Instructions for the task
Every entry below must be transcribed word for word, and the images must be left out.

+++ Material shown +++

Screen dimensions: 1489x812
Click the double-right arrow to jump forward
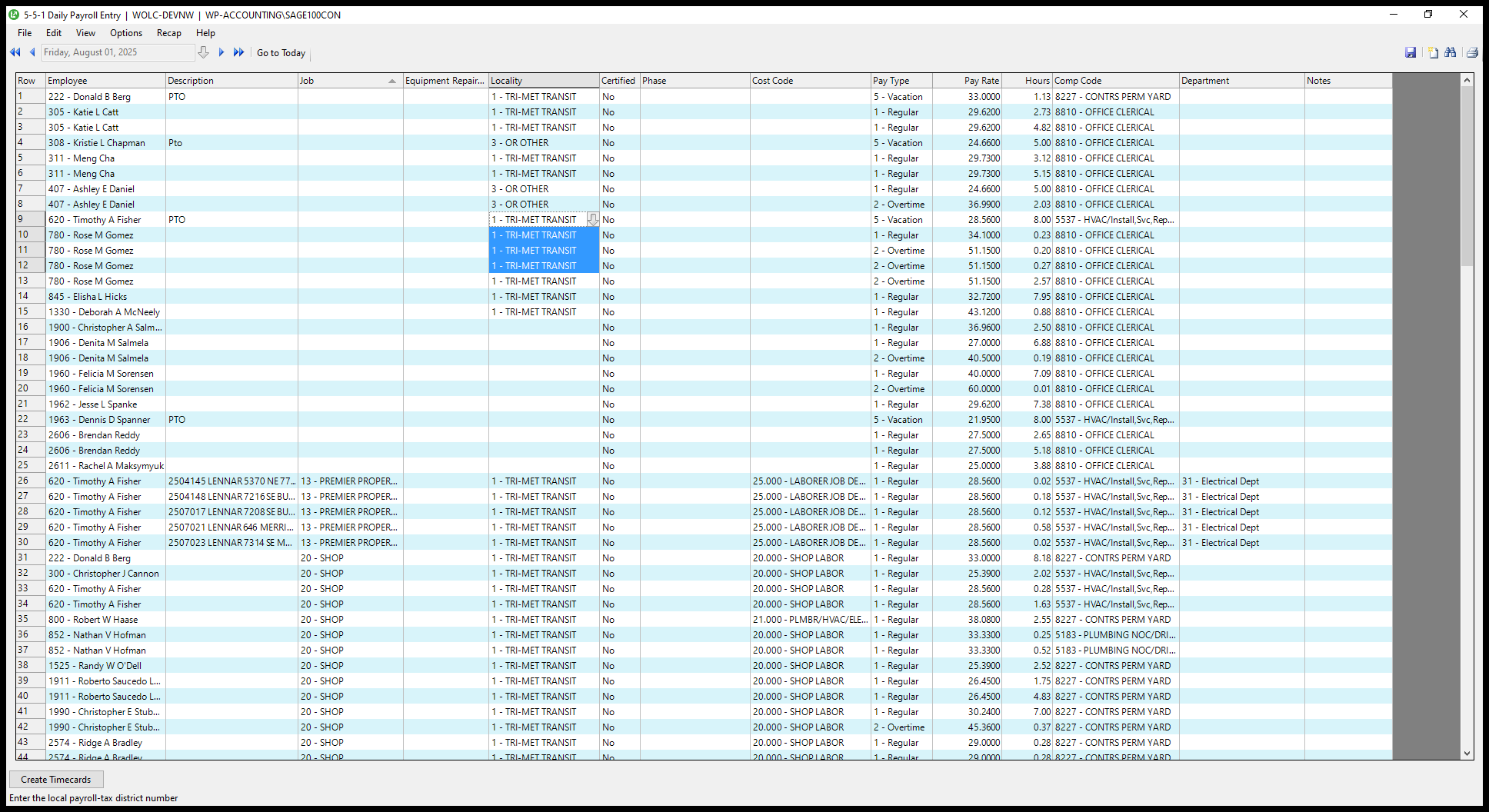(x=238, y=52)
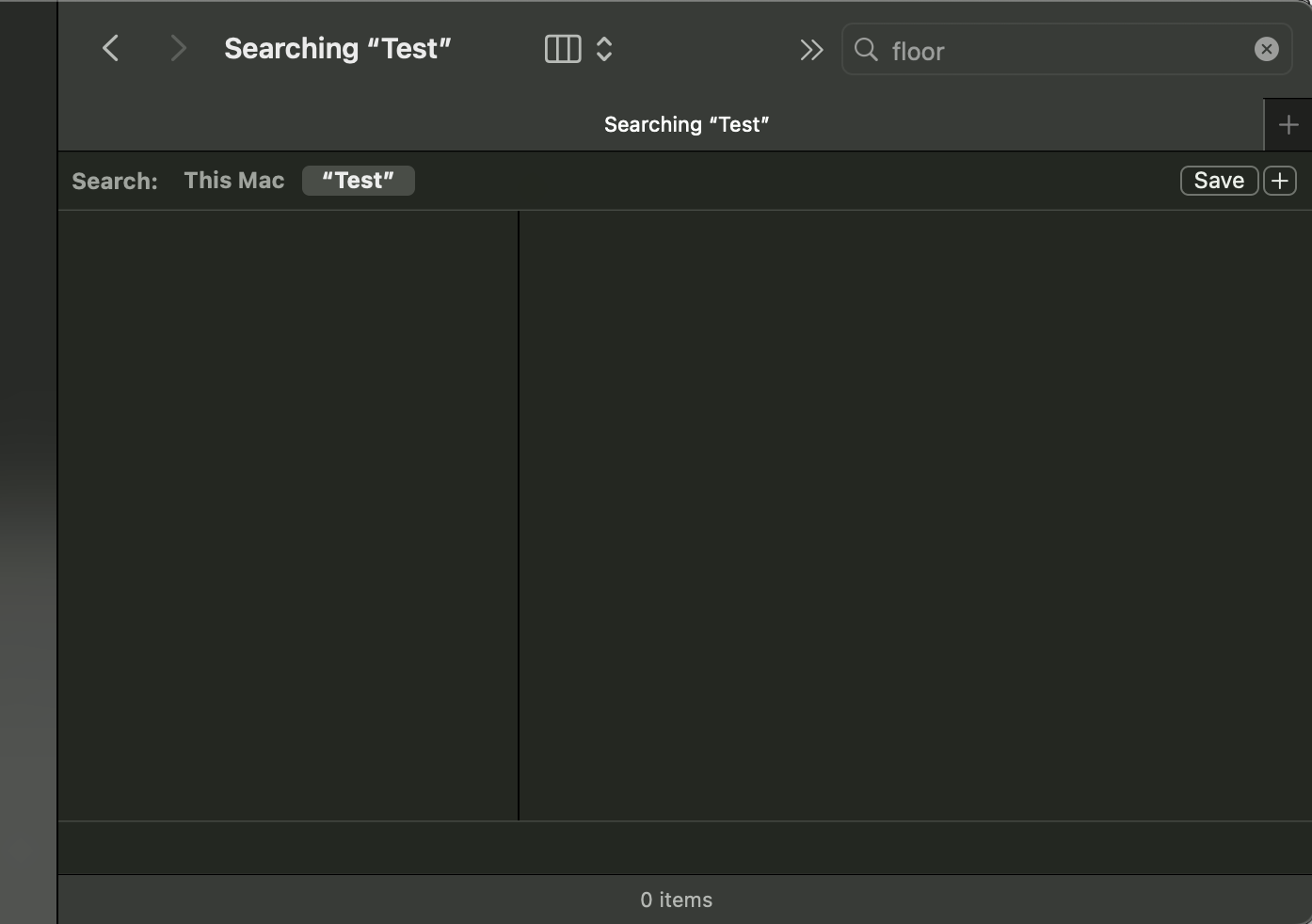Clear the search text with X button

pos(1266,50)
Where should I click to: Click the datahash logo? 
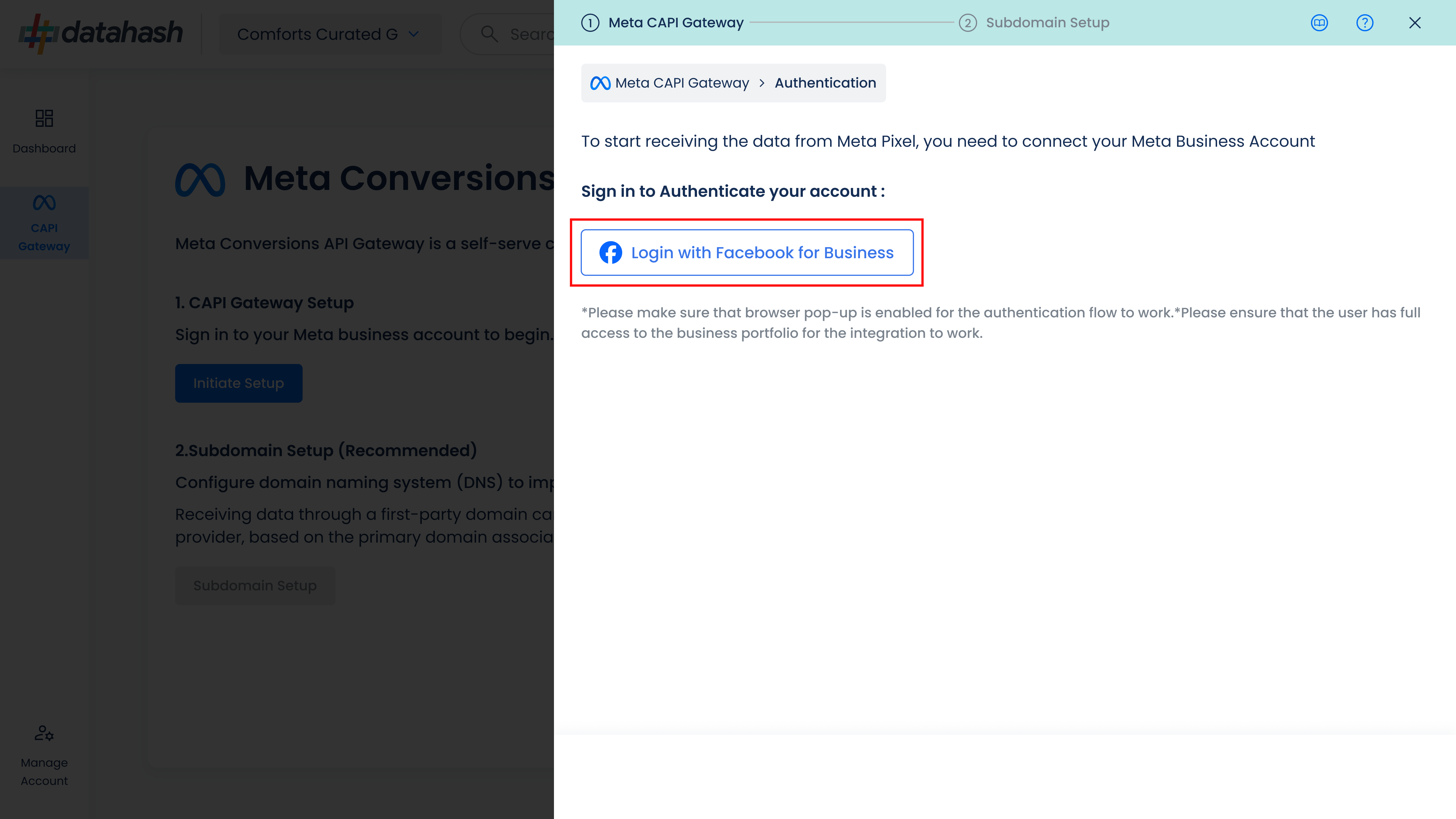(101, 33)
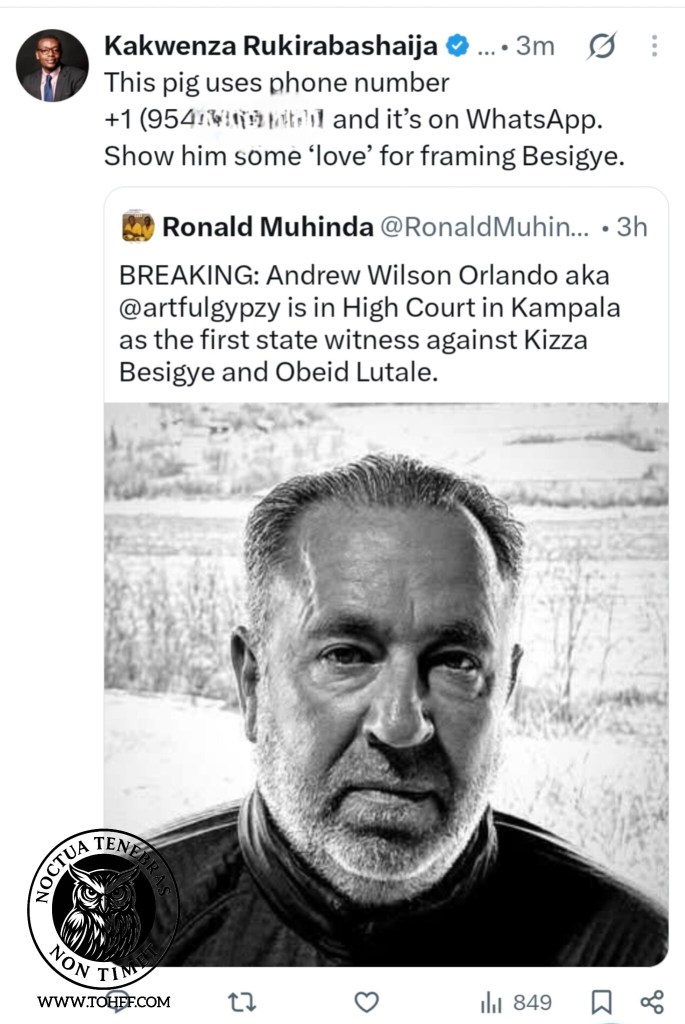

+++

Answer to the exercise
Screen dimensions: 1489x812
Click the double-right arrow to jump forward
(x=238, y=52)
Clear the search text with X button

pos(1266,50)
Where should I click to: Click the datahash logo? 
(101, 33)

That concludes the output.